- Fragmento seleccionado
El camino de 1929 a 1992

La Expo fue una locomotora que arrastraba vagones de todo tipo: la alta velocidad, las autovías, las orquestas sinfónicas, los grandes planes urbanísticos, las restauración de edificios históricos...

18 abr 2017 / 06:18 h - Actualizado: 18 abr 2017 / 06:18 h.
"Expo 92","Historia de la Expo"
  • Acto de inauguración de la exposición de 1929 presidido por el rey Alfonso XIII.
    Acto de inauguración de la exposición de 1929 presidido por el rey Alfonso XIII.
  • Plano de la exposición de Sevilla de 1929, con la «Avenida Reina Victoria» como eje principal, actual Avenida de la Palmera. / El Correo
    Plano de la exposición de Sevilla de 1929, con la «Avenida Reina Victoria» como eje principal, actual Avenida de la Palmera. / El Correo

Cuando se cumplen los 25 años de la celebración de la Exposición Universal de 1992 existe ya una distancia suficiente para poder analizar la Sevilla del siglo pasado que comenzó con el propósito de marchar hacia un evento internacional -la Exposición Iberoamericana- y puso proa a su final con el que ahora se conmemora, un siglo forjador de la ciudad en la que vivimos.

Podría decirse que, hasta 1899, Sevilla era una urbe que permanecía encerrada en sus viejas murallas, con los arrabales históricos de Triana, San Bernardo y San Benito como únicos enclaves extramuros. Cincuenta años antes una burguesía recién llegada pero que se había aupado a puestos importantes, puso en pie un acontecimiento, la Feria de ganado y maquinaria agrícola de abril, convertida rápidamente en un rito anual ecléctico donde, al amor de la lumbre primaveral, las operaciones comerciales se mezclaban con el exotismo del que estaban ahitos los viajeros europeos. Ese exotismo, sin embargo, estaba trenzado en un dédalo de calles malsanas y llenas de palacios convertidos en casas y corrales de vecinos en los que se hacinaban familias en condiciones de vida muy precarias.

- Trabajo por hacer
**A)** Según el fragmento seleccionado, ¿qué arrabales históricos eran hasta 1899 los únicos enclaves de Sevilla situados extramuros?
**B)** Traduce al inglés esta oración del fragmento seleccionado: "Ese exotismo, sin embargo, estaba trenzado en un dédalo de calles malsanas y llenas de palacios convertidos en casas y corrales de vecinos en los que se hacinaban familias en condiciones de vida muy precarias."
**C)** Indica si cada afirmación concuerda con el fragmento seleccionado y cita las palabras que lo deciden: (i) La Feria de abril nació como feria de ganado y maquinaria agrícola. (ii) El rey Alfonso XIII presidió el acto de inauguración de la exposición de 1929. (iii) La actual Avenida de la Palmera era un eje secundario en el plano de la exposición de 1929.

- Listado facilitado
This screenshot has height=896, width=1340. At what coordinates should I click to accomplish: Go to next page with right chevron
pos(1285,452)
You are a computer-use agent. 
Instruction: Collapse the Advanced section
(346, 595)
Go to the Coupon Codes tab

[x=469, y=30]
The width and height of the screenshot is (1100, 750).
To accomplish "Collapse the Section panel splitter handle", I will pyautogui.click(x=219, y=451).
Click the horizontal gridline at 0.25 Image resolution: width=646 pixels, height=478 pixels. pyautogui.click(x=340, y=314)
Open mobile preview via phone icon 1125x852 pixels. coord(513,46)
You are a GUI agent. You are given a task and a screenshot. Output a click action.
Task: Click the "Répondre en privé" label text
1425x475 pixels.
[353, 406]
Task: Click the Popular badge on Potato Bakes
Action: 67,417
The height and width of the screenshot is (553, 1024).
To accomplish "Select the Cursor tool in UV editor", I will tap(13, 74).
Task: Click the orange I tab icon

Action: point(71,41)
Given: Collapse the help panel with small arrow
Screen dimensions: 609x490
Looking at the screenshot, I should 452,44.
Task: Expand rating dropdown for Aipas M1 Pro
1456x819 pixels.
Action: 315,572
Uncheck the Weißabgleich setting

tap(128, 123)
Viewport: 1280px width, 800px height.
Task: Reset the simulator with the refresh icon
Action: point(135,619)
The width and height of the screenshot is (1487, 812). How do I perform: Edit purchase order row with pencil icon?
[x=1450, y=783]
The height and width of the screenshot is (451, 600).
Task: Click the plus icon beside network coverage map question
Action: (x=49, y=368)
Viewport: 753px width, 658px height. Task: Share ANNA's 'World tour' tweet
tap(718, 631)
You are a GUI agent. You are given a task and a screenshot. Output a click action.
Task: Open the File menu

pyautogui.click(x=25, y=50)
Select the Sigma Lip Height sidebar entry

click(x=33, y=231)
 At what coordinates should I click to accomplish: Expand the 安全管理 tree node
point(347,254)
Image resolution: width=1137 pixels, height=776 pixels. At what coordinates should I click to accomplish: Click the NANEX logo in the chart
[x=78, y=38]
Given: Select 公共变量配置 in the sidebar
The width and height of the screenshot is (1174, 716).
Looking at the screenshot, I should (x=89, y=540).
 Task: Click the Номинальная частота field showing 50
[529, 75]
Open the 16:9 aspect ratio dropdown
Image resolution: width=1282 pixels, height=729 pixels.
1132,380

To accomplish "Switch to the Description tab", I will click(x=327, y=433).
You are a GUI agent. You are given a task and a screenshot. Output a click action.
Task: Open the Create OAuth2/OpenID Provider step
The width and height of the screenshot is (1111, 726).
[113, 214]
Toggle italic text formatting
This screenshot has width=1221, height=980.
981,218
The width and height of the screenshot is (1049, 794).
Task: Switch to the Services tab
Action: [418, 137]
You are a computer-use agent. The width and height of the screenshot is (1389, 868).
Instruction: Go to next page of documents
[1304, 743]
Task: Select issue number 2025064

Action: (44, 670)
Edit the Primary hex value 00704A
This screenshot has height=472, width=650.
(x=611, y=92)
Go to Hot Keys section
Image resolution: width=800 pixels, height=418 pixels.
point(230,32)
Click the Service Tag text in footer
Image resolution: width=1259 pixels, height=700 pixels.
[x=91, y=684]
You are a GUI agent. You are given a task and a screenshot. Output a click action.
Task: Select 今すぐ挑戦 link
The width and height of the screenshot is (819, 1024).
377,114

- Respuestas por tarea
**A)** Triana, San Bernardo y San Benito.

**B)** That exoticism, however, was woven into a maze of unhealthy streets full of palaces turned into houses and tenement courtyards where families were crowded together in very precarious living conditions.

**C)**
(i) Sí: "la Feria de ganado y maquinaria agrícola de abril".
(ii) Sí: "Acto de inauguración de la exposición de 1929 presidido por el rey Alfonso XIII".
(iii) No: "con la «Avenida Reina Victoria» como eje principal, actual Avenida de la Palmera".